Background: Results from previous trials suggest that daptomycin may result in faster clinical improvement than penicillinase-resistant penicillins or vancomycin for patients with complicated skin and skin structure infections.
Objective: The objective was to evaluate whether daptomycin treatment of cellulitis or erysipelas would result in faster resolution compared with vancomycin.
Design: The study was a prospective, evaluator-blinded, multi-centre trial. Patients were randomised to receive daptomycin 4 mg/kg once daily or vancomycin according to standard of care for 7–14 days.
Patients: Adults diagnosed with cellulitis or erysipelas requiring hospitalisation and intravenous antibiotic therapy were eligible for enrolment.
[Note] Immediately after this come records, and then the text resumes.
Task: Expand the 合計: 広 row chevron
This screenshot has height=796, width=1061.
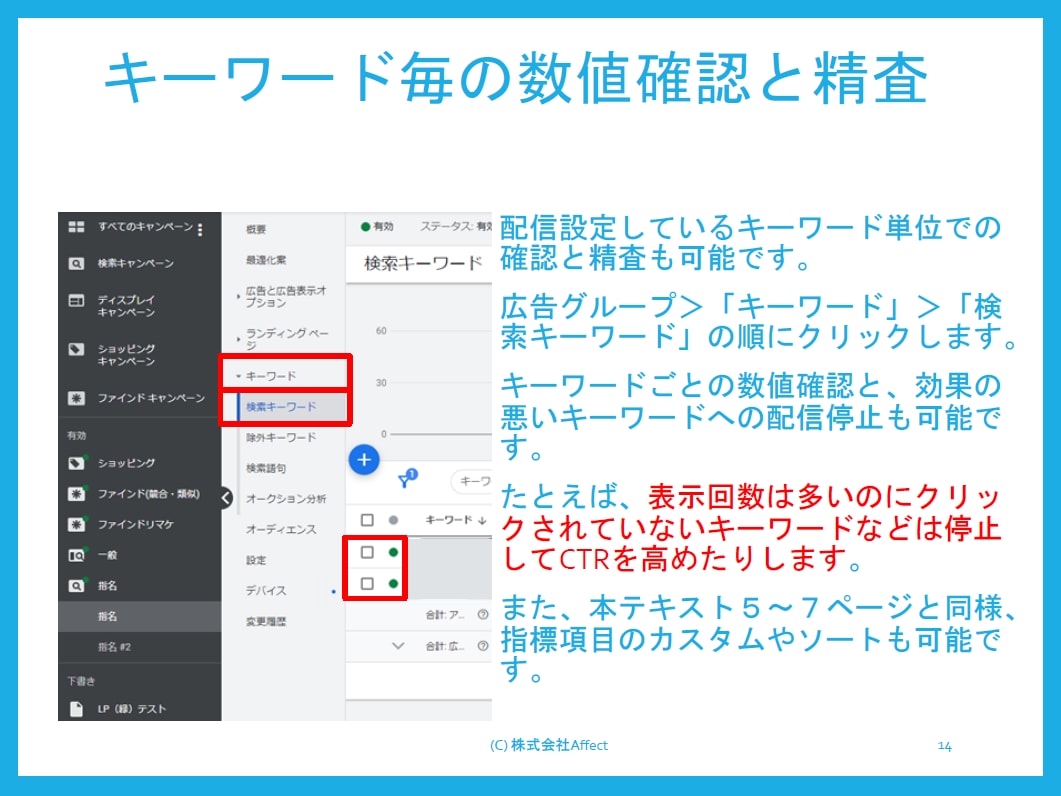Action: point(399,646)
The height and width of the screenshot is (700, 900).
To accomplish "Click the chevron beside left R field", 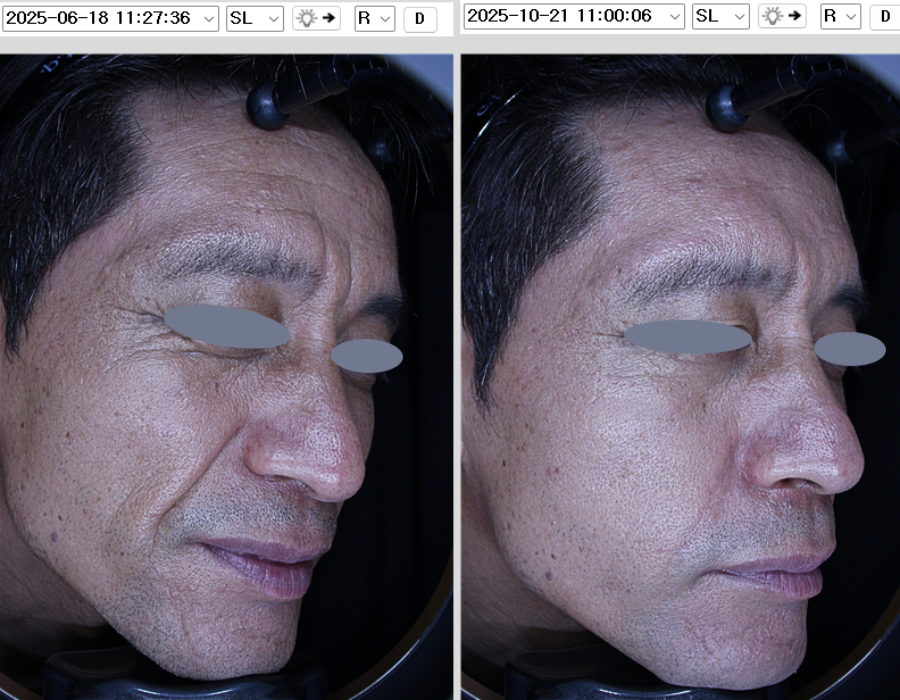I will point(385,18).
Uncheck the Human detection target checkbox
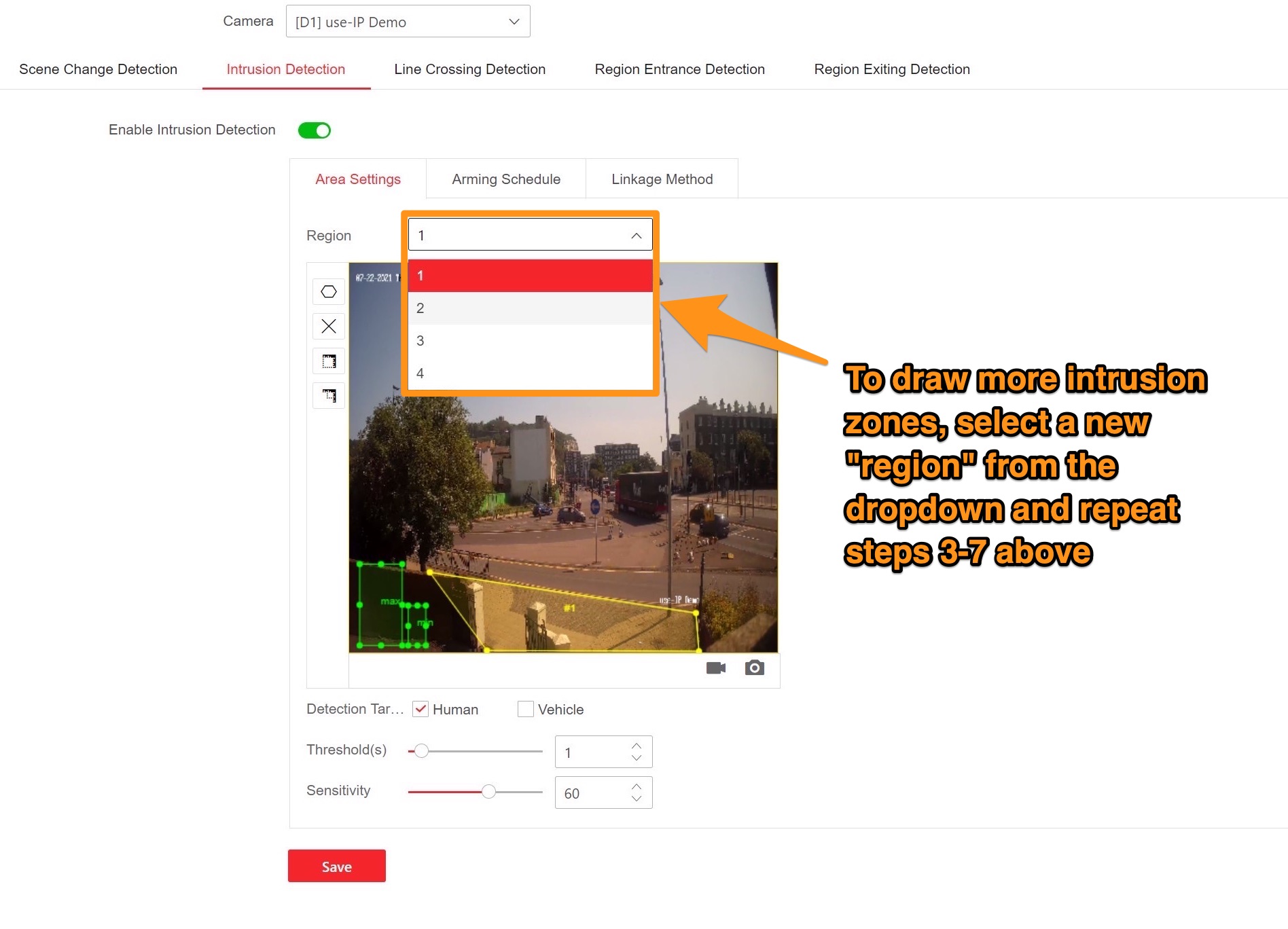This screenshot has height=929, width=1288. click(421, 710)
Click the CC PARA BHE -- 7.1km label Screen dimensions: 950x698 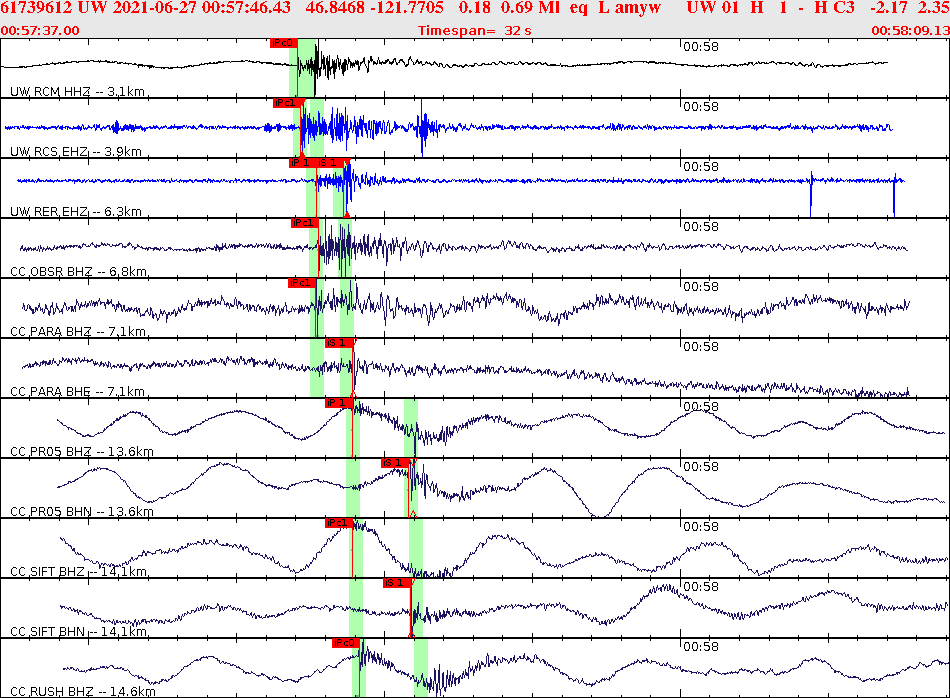[75, 390]
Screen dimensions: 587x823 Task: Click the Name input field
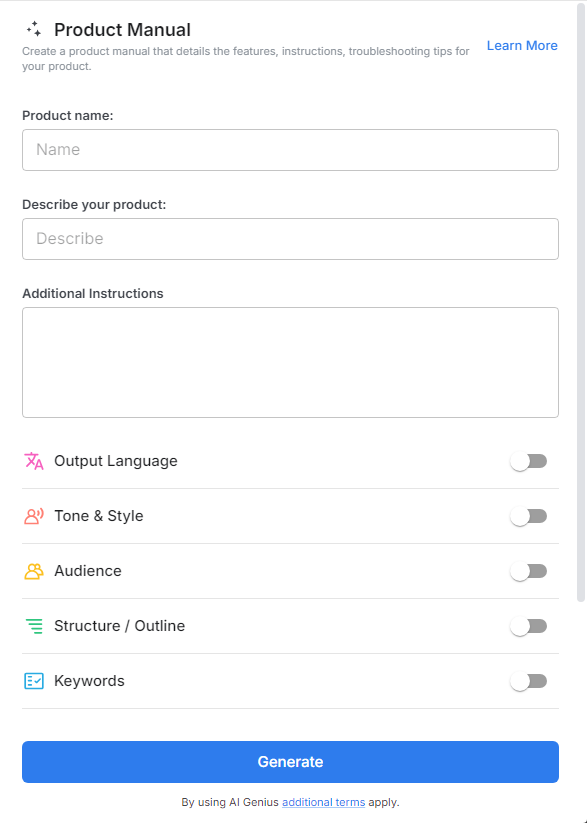coord(290,149)
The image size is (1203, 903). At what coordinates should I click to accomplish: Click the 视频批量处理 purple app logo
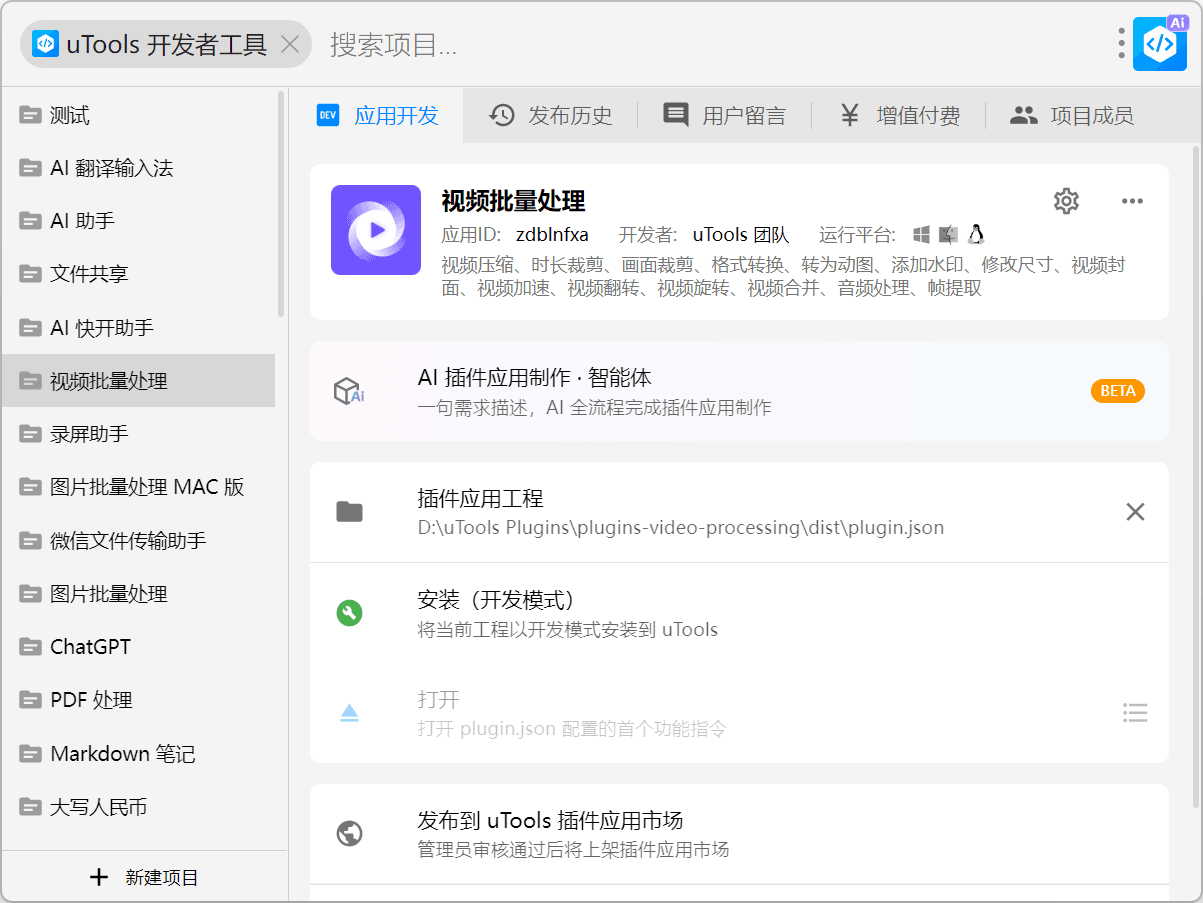376,230
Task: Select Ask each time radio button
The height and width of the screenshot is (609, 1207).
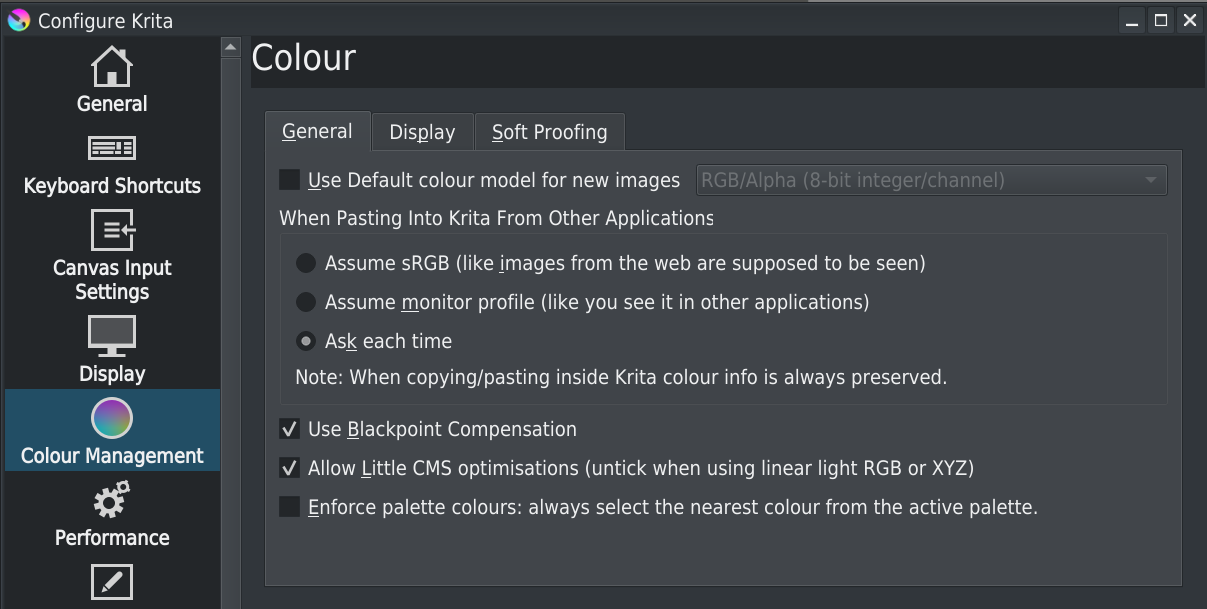Action: [x=306, y=341]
Results: The clinical success rates were 94.0% for daptomycin and 90.2% for vancomycin (95% confidence interval for the difference, −6.7%, 14.3%). There were no statistically significant differences between treatment arms in the time to resolution or improvement in any of the predefined clinical end-points. Both daptomycin and vancomycin were well tolerated.
Conclusions: There was no difference in the rate of resolution of cellulitis or erysipelas among patients treated with daptomycin or vancomycin. Daptomycin 4 mg/kg once daily appeared to be effective and safe for treating cellulitis or erysipelas.